I am really excited today! In a totally geeky kind of way. Let me explain…
I have always dabbled in natural, herbal medicines. Much to the worry of my highschool boyfriend’s mother, who, when I bought lavender oil for recurring headaches, told me that herbal medicines are sacrificed to false gods to give them their ‘healing power’. Well, that was the kind of conservative Christian environment, and those were the beliefs, but I went ahead with my mass produced lavender remedy for the headaches that only then started going away.
(Might be worth inserting here that I am a Christian myself, and quite conservative too, morality wise, but I certainly don’t look for a devil behind every bush.)
So, back to the herbs. Over the years my interests have grown, but I’ve always been too busy, too broke, or too something else to really persue herbalism as a field of interest.
I discovered biochemical tissue salts, Kali.Phos specifically really helped a lot when I was studying to stay focused, and Kali.Mur is wonderful for my annual Bronchitis and Tonsilitis affliction.
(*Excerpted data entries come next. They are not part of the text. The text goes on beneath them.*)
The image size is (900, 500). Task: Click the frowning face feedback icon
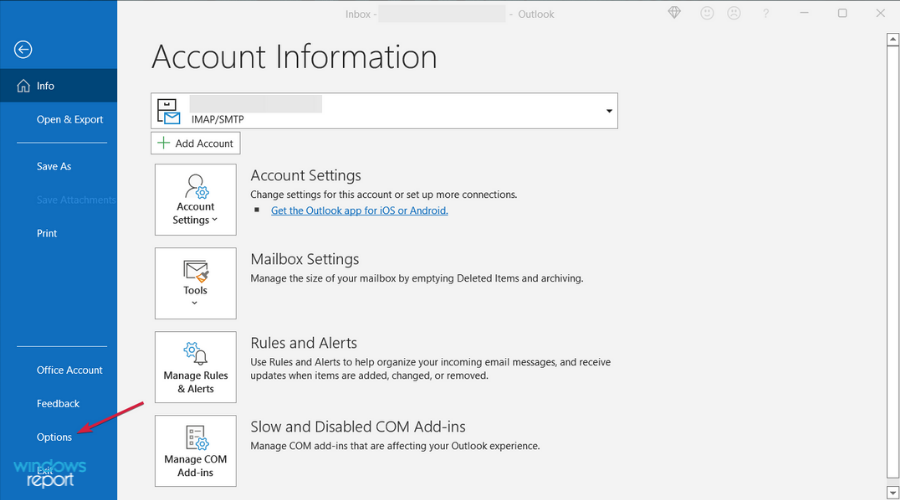point(735,14)
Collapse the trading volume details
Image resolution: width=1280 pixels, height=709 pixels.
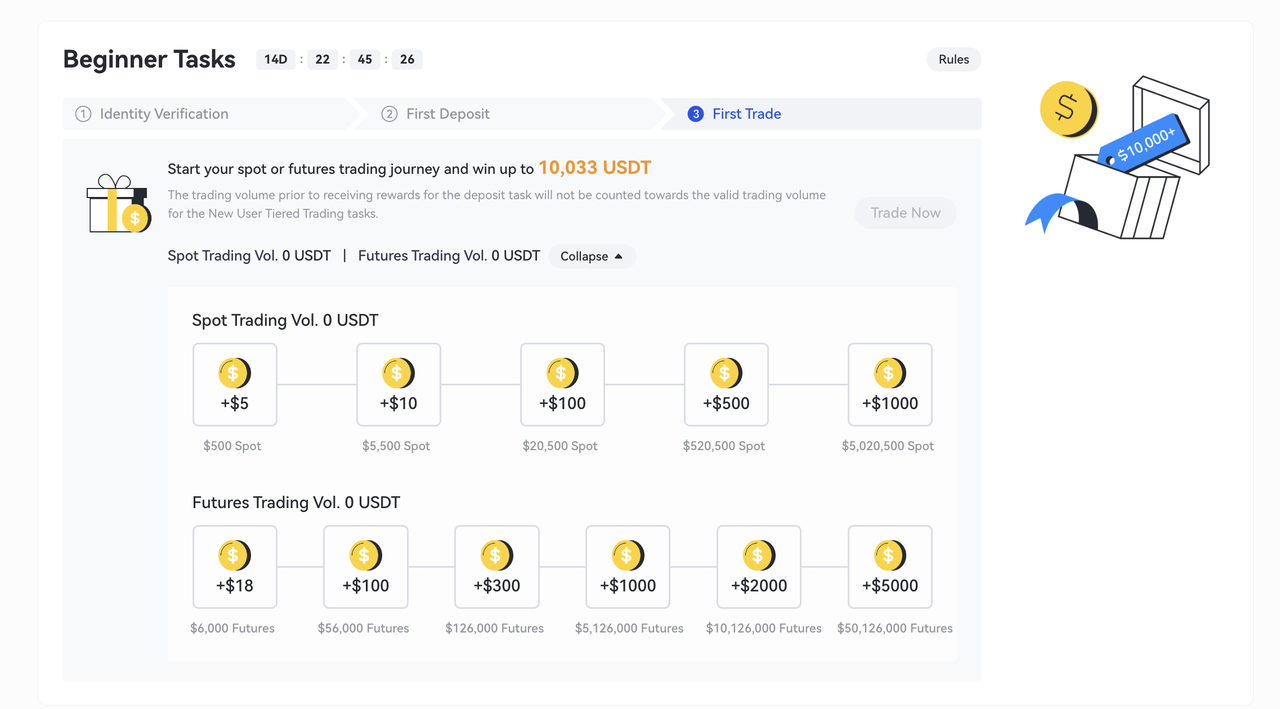tap(592, 256)
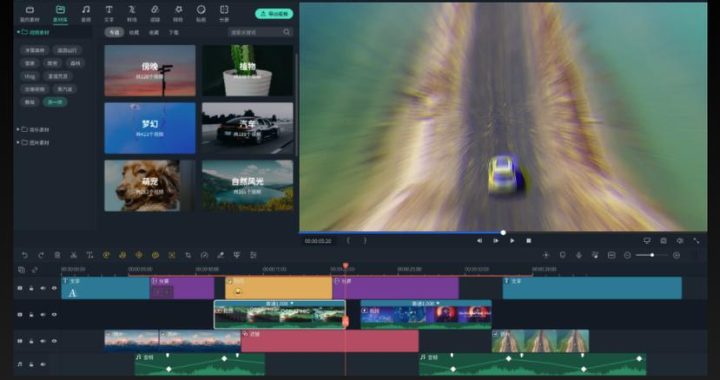The height and width of the screenshot is (380, 720).
Task: Click the redo arrow in timeline toolbar
Action: click(41, 255)
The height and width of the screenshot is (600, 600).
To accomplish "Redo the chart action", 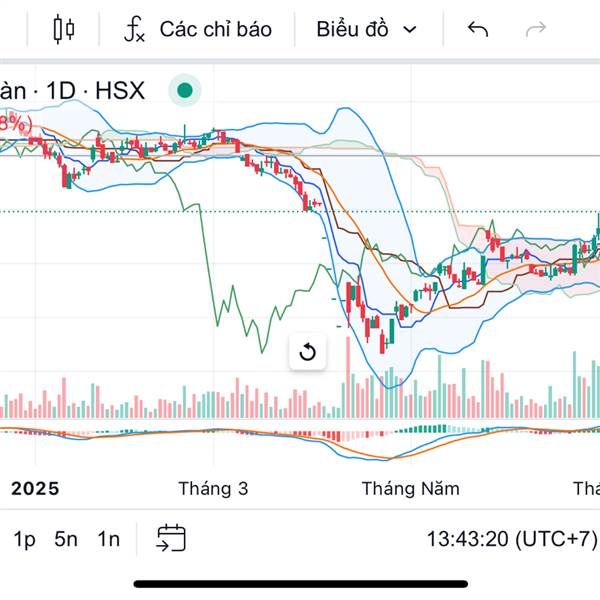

I am also an avid fan of Bach Flower Essences, 38 remedies that go so far beyond just Rescue Remedy, which I swear by anyway. I’m pretty certain my labour and the first month of motherhood would have been a lot harder without my trusty bottle of RR! The other essences, though, deserve a look in all of their own.
In researching herbs for use in labour, I became more and more interested in the medicinal uses of culinary herbs. Fortunately, the internet has no shortage of information on this subject, and I have found some wonderful blogs by women who have really inspired me.
I have attributed the easy birth of my placenta to the herb ‘Angelica Root’ and even had ‘Shepherd’s Purse’ on hand, in case of heamoraging.
It’s also been two years now since I last undertook any formal studies, and I’ve been looking for something I could either build on to my degree, or something completely different – an area of interest, so to speak.
In doing research on herbs that can be used for colds and flu recently, I found a college that offer qualifications in herbalism, and I am now seriously considering doing a course. I can’t think of a better time to take an almost lifetime interest a little more seriously.
So, why I am excited? Well, a few weeks ago when I made the above decision, I decided that it was time to stock up my seriously empty herb cupboard, and order what I would consider a basic, “Make it through the winter’ kit, and today it all arrived.
The first thing I did was make something called ‘Four Thieves Vinegar’, so called allegedly, after the four thieves who pilaged the homes of Plague victims but were not affected by the Plague themselves. When they were eventually captured, they would have been put to death for their looting, but were instead given their lives in return for their secret. Following is the recipe which is still used as an disinfectant in France today. (I originally found this on my favourite blog, which was one of the reasons I started blogging, Earth Mama, but variations are available online):
Equal parts of:
Melissa (Lemon Balm)
A hand full of garlic cloves
Apple cider vinegar, organic
1. Place the herbs in a large sterile jar and top with the cider vinegar.
2. Cover tightly and leave in a cupboard for six weeks, till it’s well infused
3. Strain off the herbs and garlic and use the vinegar as needed.
This vinegar can be used as salad dressing, or in place of other condiments, or can be put in a spray bottle as disinfectant. It can also be used in the bath for all over body protection.
Should you Google Four Thieves Vinegar, however, you would be forgiven for thinking my ex-boyfriends’ mom had a point – FTV comes up as a protective ingredient for witches and spells. But personally, I think the God given natural attributes in these herbs are magical enough.
Four Thieves Vinegar
Thanks for the recipe! I too have been wanting to dabble more in herbal remedies. Have you started classes yet? I have a local guy I can get my herbs from, but where did you order your winter kit from? Is it already dried herbs, or a kit to grow? Thanks again.
@Tracey, I haven’t started yet, since it’s a correspondance course I can start any time, but I am on a bit of a tight budget this month! I bought all my herbs from Woodland Herbs, already dried.
Interesting! We have a lot of fairy tale protection around here for witches and spells (most of our folklore comes from Barbie movies). My daughter would welcome something she could just spray on a salad!
I’m posting a blog award for you on Friday. I’d decided to do so even before reading all of your lovely comments! Thanks for those and check in on Friday to claim your prize!